Ее радость, ее счастье, словно раскаленное железо, обожгли меня. Как она смеет быть счастливой? Как она смеет приносить мне "хорошие новости", когда мой мир лежит в руинах, когда я гнию заживо? Ярость, дикая, иррациональная ярость, вспыхнула во мне, затмевая все остальные чувства.
"О, мистер, – щебетала миссис Грин, не замечая моей нарастающей злобы, – вы не представляете, какая чудесная весть! Моя внучка, наша маленькая Лили, она... она родила! Мальчик! Здоровый, крепкий мальчик! Я теперь прабабушка! Разве это не чудо?"
Чудо? Эти слова, словно пощечина, прозвучали в моей голове. Чудо? В этом мире, полном грязи и крови, в этом мире, где люди убивают друг друга, где дети умирают от голода, где все вокруг пропитано ложью и предательством, она говорит о чуде? Я смотрел на нее, на ее сияющее лицо, на ее счастливые глаза, и в этот момент она превратилась для меня в воплощение всего того, что я так ненавидел – в воплощение наивного, слепого, неоправданного оптимизма. Ее счастье было для меня оскорблением, вызовом.

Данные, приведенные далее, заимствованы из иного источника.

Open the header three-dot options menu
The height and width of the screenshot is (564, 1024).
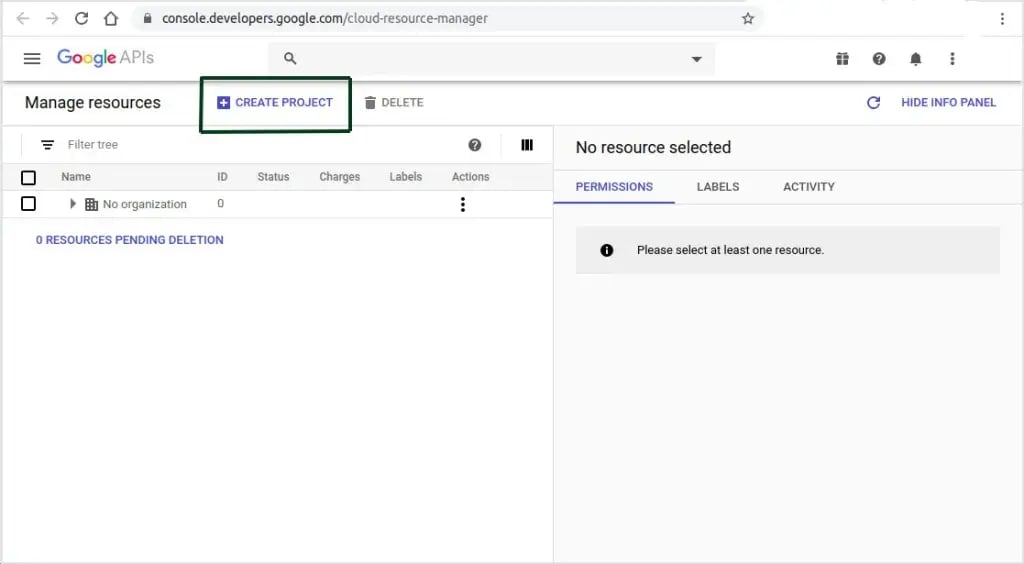pyautogui.click(x=952, y=59)
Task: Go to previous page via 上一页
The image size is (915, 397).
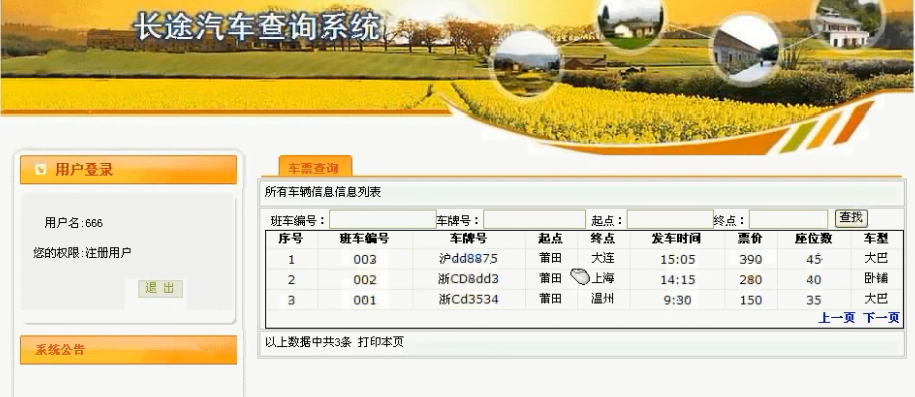Action: tap(836, 318)
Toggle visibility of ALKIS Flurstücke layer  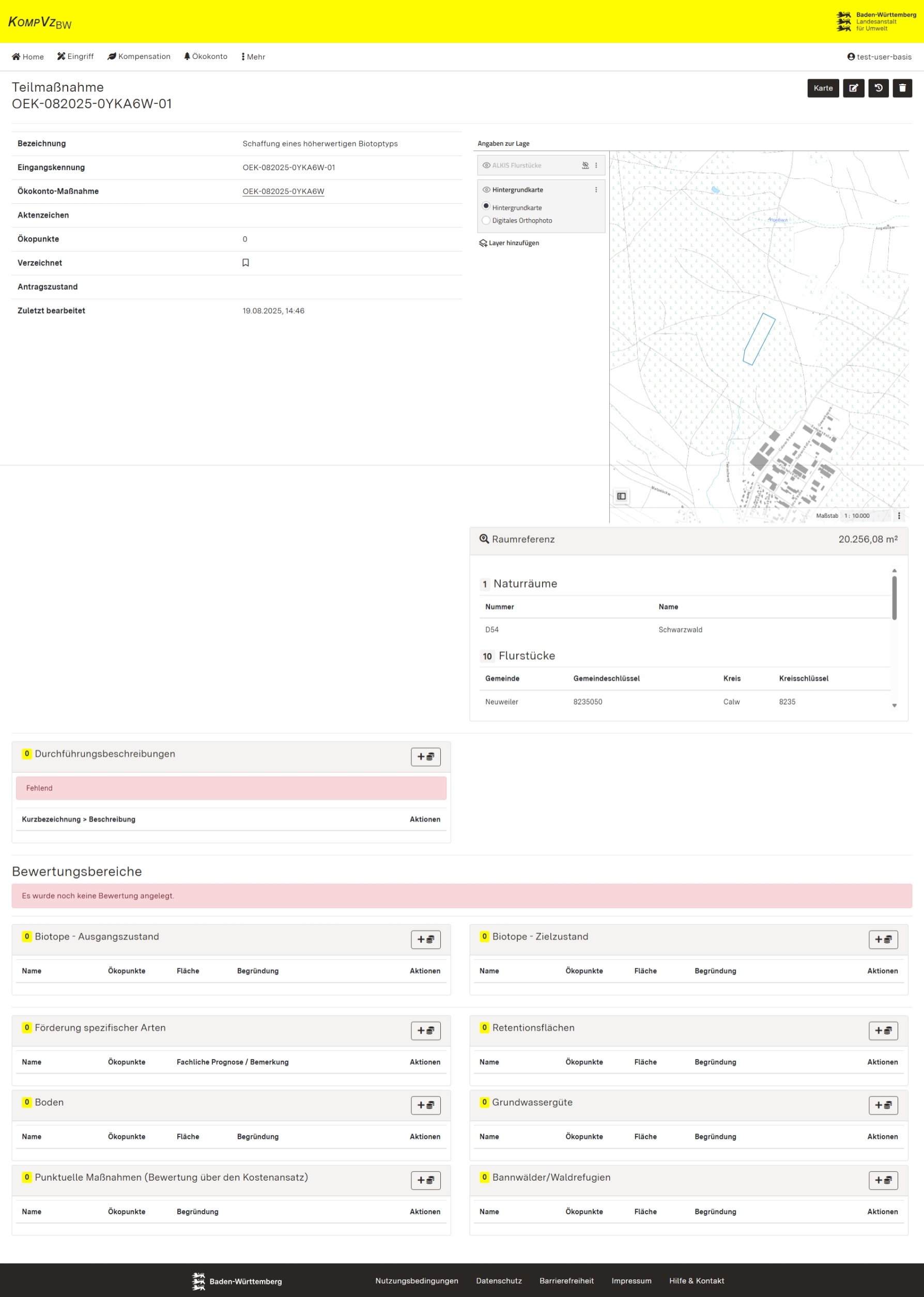click(x=486, y=165)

В 2006 году весь мир ликовал по поводу Чемпионата мира по футболу в Германии. Люди собирались в барах, на площадях, их лица были полны азарта и надежды на победу. Я слышал их крики, их ликование, доносившиеся из телевизора в соседнем доме, и это лишь подливало масла в огонь моей ярости. Они радовались какому-то бессмысленному зрелищу, в то время как мир катился в бездну, а я гнил заживо. И теперь эта старая дура, миссис Грин, со своим "чудом" – новым рождением, новой жизнью, новым витком бессмысленного существования – пришла ко мне, чтобы раздолбать окончательно.

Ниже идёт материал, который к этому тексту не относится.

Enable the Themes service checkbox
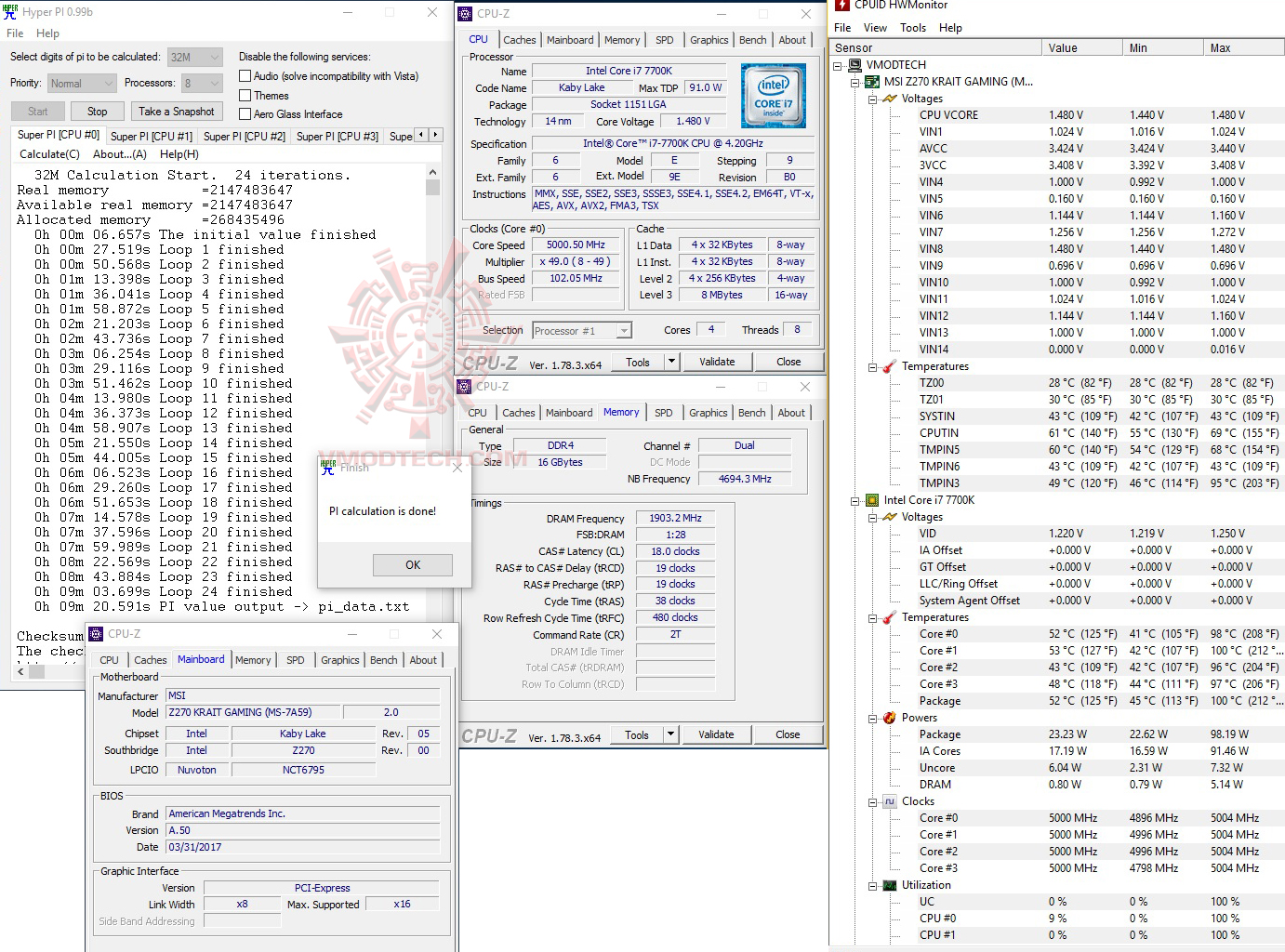 pyautogui.click(x=245, y=95)
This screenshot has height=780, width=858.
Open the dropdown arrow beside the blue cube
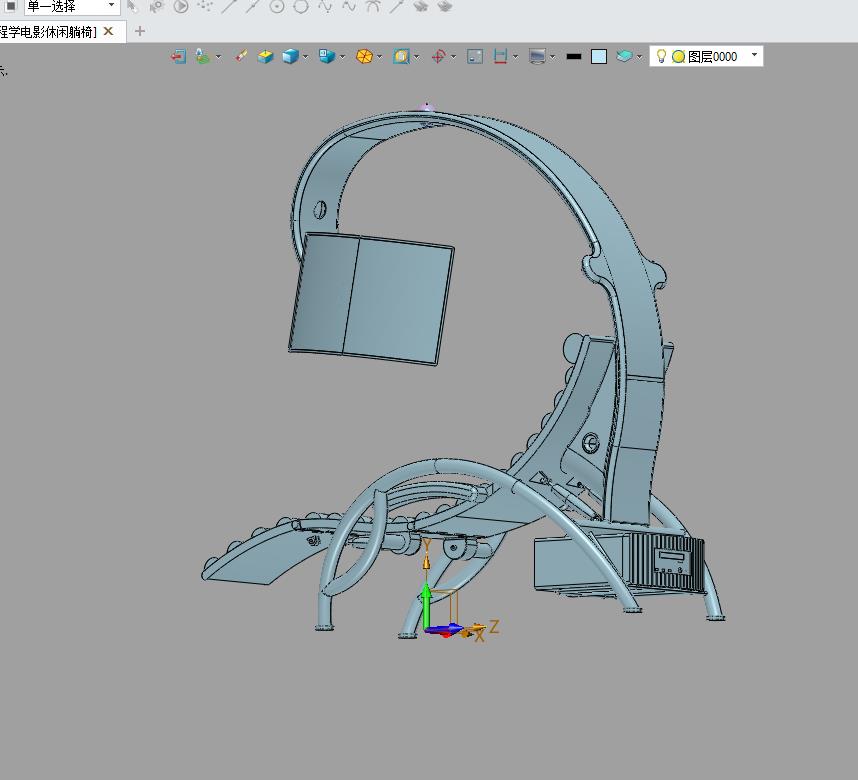tap(305, 57)
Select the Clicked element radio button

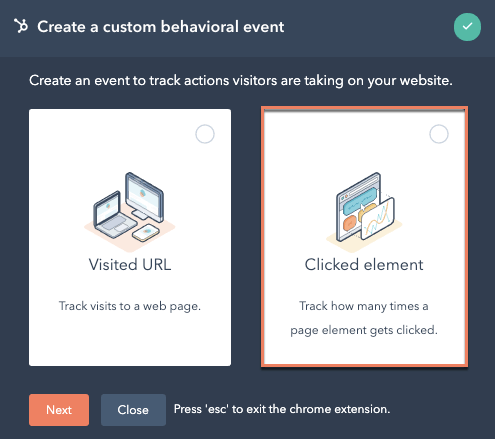439,134
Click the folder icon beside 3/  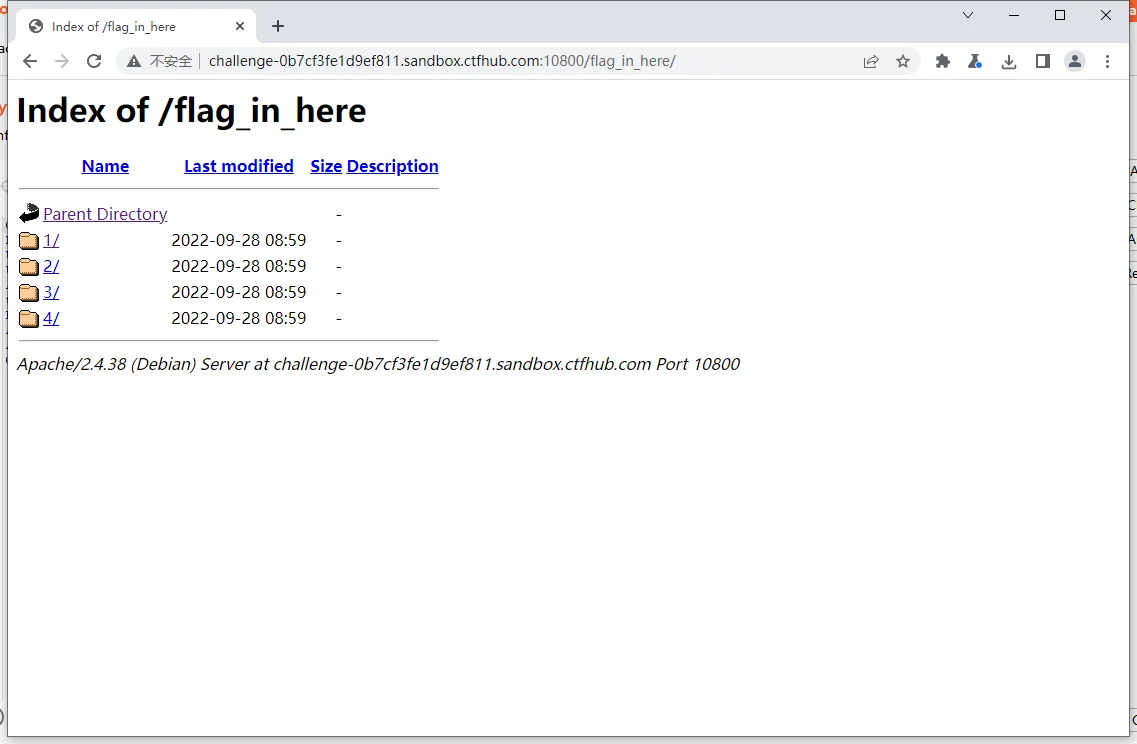29,293
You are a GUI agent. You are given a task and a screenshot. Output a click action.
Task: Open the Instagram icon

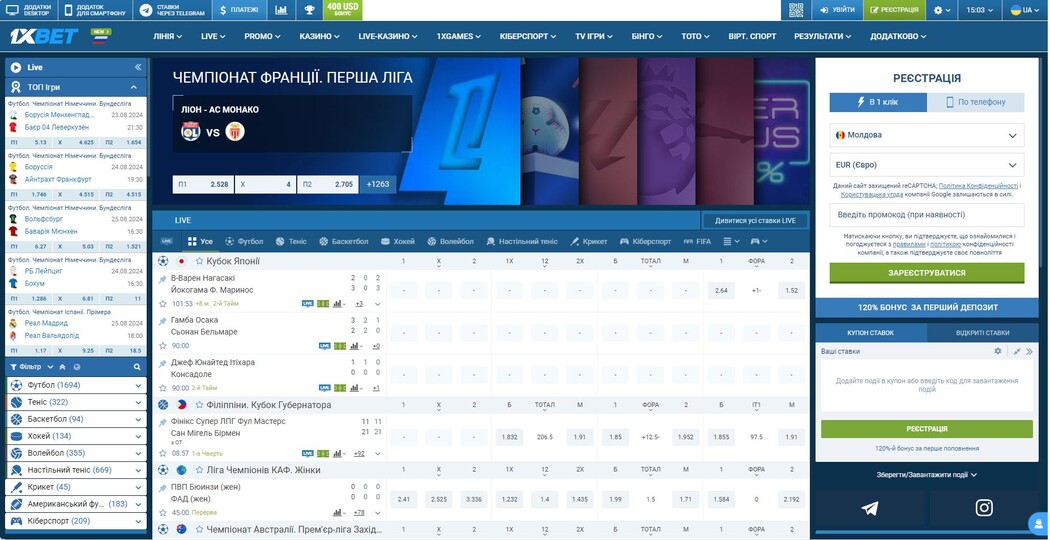tap(984, 508)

Я не помню, как взял нож. Он, словно по волшебству, оказался в моей руке, его лезвие, некогда тусклое, теперь горело зловещим блеском, отражая солнце. "Чудо?" – прохрипел я, и голос мой был чужим, хриплым, полным звериной злобы. – "Вот твое чудо!"
Что произошло дальше, я не желаю упоминать. Крик. Пронзительный, предсмертный крик миссис Грин, который, казалось, разорвал воздух на части. Падение. Букет ромашек, разлетевшийся по ступенькам, его белые лепестки, окрашенные в алый цвет, словно кровавые капли на девственно чистом снегу. Я стоял над ней, над ее бездыханным телом, с ножом в руке, и ее глаза, полные ужаса и непонимания, смотрели прямо на меня, словно обвиняя. Кровь. Густая, алая кровь, словно темная река, растекалась по старым деревянным ступеням, пропитывая их, стекая по моим рукам, окрашивая их в багровый цвет. Я видел эту кровь, и меня охватил такой дикий, первобытный страх, что мои глаза зажмурились. Я сам себя боялся. Моя душа, словно покрытая толстым слоем ржавчины, рыдала от ужаса.
Машина миссис Грин. Ее старый, потертый "Форд", припаркованный у обочины. Я, словно робот, движимый какой-то неведомой силой, надел перчатки – старые, грязные, рабочие перчатки – чтобы не оставить следов. Ее тело, такое хрупкое, такое безжизненное, я, с чудовищным усилием, затащил в багажник, стараясь не смотреть на ее лицо, на ее застывшие кукольные глаза. Затем, дрожащими руками, я сел за руль, завел мотор, и машина, словно призрак, тронулась с места, увозя меня подальше от этого проклятого дома, от этой кровавой сцены, от самого себя. Я гнал по пыльным дорогам, не разбирая пути, лишь одна мысль сверлила мой мозг: подальше, как можно дальше, чтобы никто, никогда не нашел ее, чтобы никто, никогда не узнал, что я, этот обломок человечества, совершил еще одно чудовищное преступление.